[Stored entries]
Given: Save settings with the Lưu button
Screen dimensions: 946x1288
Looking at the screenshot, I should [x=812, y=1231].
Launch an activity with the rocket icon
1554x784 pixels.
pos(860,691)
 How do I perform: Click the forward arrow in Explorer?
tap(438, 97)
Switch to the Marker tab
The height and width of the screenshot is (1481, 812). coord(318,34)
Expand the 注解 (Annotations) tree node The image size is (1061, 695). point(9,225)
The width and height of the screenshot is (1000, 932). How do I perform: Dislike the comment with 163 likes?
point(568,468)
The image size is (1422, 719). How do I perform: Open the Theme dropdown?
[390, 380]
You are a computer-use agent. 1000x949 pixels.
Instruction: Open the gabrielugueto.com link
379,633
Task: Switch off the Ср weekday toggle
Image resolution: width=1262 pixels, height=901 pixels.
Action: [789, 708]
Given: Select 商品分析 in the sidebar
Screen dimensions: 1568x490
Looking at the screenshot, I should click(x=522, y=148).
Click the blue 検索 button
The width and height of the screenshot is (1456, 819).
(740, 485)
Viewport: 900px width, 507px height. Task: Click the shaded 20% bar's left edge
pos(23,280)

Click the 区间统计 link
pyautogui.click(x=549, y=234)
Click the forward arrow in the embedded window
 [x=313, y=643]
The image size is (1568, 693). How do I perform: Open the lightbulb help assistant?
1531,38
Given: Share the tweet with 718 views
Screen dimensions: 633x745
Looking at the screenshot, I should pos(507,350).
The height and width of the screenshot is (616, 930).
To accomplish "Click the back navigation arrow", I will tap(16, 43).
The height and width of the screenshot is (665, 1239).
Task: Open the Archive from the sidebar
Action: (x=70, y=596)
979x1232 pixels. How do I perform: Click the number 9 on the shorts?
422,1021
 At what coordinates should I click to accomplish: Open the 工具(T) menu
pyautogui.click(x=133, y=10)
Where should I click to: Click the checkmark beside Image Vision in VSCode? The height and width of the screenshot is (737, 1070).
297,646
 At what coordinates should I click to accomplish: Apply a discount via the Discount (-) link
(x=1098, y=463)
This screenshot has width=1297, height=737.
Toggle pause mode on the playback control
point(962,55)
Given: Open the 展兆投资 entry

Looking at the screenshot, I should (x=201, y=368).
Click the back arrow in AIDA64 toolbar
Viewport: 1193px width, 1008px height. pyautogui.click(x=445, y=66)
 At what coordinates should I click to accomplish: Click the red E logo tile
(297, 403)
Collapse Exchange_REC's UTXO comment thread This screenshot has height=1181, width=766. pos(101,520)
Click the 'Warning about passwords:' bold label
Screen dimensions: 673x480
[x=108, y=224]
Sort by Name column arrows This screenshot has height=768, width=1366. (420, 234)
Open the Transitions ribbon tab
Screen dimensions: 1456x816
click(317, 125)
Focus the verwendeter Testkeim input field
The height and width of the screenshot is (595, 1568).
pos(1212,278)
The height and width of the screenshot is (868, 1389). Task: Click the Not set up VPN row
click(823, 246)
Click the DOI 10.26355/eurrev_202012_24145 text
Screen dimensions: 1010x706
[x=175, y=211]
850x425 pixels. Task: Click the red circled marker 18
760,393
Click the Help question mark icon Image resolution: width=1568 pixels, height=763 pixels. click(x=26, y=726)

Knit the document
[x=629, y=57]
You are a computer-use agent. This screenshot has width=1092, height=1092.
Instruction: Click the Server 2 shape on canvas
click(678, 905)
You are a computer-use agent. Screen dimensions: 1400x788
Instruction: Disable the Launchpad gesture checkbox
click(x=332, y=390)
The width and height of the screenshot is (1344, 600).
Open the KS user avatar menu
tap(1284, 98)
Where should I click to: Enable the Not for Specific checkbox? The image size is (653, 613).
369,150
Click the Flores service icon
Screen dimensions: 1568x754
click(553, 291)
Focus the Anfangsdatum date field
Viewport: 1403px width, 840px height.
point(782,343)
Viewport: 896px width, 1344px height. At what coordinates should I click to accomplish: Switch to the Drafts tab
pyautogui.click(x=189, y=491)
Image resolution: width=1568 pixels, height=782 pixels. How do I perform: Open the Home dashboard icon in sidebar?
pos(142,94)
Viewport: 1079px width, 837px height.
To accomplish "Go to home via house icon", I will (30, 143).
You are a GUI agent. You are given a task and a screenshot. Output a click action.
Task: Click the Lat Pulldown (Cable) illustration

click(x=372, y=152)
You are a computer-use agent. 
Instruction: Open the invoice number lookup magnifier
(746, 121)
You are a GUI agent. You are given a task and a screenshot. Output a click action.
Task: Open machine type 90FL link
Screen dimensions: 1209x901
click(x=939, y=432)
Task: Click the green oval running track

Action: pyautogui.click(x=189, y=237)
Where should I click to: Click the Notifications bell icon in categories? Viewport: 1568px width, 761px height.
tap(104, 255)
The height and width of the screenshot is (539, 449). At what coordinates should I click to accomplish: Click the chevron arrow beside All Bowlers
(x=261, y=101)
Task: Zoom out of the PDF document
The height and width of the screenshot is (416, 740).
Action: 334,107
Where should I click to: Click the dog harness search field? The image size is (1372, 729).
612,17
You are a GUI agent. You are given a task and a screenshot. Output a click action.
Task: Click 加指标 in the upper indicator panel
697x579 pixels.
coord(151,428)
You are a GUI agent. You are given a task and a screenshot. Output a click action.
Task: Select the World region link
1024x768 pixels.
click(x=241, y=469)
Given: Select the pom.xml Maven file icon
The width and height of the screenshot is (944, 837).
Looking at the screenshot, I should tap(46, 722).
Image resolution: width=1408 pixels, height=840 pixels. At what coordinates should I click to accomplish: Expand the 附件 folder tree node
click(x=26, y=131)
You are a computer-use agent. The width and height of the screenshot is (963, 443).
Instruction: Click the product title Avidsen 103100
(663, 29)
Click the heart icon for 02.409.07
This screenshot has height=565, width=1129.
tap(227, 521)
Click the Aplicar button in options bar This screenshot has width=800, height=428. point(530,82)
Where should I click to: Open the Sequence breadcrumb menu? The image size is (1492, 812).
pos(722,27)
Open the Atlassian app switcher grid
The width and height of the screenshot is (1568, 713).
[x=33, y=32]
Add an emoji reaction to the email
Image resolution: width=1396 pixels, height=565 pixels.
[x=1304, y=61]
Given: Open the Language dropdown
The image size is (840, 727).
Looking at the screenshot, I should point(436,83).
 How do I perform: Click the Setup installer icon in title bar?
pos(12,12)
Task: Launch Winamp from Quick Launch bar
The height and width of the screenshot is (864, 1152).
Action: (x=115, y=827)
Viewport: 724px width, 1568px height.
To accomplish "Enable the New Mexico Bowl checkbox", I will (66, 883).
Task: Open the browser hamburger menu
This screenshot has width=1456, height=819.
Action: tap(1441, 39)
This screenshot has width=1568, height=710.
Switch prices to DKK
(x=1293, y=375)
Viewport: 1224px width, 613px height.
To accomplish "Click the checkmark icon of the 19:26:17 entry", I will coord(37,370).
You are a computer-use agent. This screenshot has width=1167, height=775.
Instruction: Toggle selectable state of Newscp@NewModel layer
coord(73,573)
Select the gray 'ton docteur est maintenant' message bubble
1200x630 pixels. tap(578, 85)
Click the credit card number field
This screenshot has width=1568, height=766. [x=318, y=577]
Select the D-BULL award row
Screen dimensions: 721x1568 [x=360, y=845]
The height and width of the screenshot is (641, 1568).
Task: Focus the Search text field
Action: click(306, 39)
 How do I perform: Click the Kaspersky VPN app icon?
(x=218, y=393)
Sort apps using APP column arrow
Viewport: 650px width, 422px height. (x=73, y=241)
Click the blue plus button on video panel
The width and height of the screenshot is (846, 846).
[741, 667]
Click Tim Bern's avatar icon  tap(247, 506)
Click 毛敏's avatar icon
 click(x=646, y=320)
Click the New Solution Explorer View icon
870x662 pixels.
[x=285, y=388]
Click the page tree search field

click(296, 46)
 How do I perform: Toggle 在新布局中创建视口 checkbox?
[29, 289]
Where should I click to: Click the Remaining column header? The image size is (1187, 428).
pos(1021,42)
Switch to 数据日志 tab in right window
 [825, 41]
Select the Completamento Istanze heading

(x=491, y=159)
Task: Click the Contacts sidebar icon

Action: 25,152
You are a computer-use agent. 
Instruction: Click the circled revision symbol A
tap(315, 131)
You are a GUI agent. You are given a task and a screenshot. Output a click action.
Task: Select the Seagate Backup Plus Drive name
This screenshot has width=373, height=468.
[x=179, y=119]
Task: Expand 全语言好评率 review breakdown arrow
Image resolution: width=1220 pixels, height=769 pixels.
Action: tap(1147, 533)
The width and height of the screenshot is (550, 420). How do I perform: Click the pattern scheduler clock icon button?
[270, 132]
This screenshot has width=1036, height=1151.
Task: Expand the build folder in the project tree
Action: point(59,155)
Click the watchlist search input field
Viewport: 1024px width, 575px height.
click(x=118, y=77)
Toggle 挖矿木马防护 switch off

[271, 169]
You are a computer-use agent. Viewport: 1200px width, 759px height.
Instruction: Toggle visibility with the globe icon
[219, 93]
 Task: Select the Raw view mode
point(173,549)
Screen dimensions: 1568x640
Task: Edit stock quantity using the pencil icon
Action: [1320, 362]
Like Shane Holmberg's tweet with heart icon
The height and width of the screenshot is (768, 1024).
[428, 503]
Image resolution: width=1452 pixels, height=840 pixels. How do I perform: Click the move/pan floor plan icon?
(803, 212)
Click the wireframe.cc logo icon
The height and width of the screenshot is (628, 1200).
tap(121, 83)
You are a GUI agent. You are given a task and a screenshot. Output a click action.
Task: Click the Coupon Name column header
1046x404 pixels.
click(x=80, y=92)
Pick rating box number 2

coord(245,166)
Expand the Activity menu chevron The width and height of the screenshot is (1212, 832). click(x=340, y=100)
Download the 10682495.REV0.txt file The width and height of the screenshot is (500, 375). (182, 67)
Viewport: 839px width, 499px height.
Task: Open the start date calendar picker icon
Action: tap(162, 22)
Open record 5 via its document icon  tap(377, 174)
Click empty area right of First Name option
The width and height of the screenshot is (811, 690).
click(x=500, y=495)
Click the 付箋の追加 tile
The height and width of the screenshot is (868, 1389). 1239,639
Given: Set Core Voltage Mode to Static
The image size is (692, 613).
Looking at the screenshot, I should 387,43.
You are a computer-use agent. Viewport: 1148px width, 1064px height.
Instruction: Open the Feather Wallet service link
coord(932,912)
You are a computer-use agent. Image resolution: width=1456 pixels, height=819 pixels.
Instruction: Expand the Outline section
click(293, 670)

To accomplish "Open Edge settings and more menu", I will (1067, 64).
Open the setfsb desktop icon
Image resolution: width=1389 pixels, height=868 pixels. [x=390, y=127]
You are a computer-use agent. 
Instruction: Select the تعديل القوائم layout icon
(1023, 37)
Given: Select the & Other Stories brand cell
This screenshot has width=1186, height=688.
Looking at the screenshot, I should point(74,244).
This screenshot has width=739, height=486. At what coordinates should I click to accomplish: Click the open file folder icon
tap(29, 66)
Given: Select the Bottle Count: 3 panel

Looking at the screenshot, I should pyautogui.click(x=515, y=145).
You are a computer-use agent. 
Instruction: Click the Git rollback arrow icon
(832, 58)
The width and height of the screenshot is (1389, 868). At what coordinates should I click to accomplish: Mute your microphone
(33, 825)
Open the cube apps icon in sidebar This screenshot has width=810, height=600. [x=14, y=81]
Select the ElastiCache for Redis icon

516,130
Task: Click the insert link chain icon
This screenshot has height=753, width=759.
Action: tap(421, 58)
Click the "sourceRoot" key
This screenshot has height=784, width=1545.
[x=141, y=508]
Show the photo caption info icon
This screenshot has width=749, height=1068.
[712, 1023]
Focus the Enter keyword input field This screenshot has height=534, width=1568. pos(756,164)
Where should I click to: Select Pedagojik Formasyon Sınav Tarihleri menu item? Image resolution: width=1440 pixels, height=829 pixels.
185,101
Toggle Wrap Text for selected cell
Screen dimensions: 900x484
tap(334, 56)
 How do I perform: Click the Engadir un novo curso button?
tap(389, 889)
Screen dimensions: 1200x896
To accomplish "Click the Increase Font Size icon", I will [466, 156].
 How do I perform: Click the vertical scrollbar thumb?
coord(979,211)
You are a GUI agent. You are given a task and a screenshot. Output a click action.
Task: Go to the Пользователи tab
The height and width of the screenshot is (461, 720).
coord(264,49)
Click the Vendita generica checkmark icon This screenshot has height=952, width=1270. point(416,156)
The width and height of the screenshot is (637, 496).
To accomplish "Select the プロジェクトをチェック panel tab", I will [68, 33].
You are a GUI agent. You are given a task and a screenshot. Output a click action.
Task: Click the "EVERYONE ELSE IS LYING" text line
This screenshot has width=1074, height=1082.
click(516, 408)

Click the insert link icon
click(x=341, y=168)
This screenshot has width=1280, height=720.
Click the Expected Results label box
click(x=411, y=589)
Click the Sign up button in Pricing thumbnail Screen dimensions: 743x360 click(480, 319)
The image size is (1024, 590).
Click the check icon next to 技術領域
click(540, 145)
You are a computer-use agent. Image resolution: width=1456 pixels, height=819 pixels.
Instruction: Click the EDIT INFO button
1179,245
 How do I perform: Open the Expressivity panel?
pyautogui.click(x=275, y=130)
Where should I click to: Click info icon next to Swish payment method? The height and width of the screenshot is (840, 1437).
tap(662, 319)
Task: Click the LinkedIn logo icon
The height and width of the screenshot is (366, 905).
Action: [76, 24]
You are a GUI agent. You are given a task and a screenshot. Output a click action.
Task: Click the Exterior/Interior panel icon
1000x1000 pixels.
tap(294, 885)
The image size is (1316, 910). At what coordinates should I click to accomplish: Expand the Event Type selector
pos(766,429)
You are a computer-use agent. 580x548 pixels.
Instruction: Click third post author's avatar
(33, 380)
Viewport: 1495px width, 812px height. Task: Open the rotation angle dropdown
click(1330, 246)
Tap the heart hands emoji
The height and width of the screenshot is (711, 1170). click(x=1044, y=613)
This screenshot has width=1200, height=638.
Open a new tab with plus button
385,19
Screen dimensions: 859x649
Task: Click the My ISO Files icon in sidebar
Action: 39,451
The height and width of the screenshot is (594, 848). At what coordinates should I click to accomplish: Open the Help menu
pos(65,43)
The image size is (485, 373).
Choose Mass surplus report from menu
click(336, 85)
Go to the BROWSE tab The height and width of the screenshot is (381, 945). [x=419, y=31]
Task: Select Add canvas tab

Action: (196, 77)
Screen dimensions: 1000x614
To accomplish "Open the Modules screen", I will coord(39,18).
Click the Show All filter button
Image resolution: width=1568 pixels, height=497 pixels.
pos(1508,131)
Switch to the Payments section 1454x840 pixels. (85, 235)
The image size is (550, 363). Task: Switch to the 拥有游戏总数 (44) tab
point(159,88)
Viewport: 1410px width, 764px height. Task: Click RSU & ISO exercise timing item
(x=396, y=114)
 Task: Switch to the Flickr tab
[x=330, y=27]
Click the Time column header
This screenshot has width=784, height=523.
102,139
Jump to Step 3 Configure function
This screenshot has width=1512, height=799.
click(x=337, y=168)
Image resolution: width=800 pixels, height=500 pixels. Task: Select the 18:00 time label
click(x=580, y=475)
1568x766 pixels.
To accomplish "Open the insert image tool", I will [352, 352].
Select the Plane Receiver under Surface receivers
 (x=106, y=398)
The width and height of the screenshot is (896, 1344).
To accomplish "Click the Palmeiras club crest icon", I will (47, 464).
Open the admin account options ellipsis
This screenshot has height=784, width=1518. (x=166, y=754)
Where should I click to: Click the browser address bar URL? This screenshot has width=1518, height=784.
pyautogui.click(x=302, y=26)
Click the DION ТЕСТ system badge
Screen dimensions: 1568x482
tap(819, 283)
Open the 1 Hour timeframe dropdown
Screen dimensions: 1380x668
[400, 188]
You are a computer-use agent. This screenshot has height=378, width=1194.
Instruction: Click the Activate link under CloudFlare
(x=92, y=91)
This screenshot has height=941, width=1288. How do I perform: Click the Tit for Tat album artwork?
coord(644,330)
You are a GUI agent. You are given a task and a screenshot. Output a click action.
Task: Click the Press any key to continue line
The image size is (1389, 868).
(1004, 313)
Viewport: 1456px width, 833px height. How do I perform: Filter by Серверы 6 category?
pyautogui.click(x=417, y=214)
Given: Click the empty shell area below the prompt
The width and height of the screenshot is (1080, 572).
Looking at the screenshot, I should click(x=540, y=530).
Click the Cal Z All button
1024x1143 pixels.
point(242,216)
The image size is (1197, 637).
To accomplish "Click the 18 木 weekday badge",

### What is needed
Select and copy every line of the records above that contains the word "title".

### Output
Instruction: Click the product title Avidsen 103100
 How do I perform: Click the Setup installer icon in title bar?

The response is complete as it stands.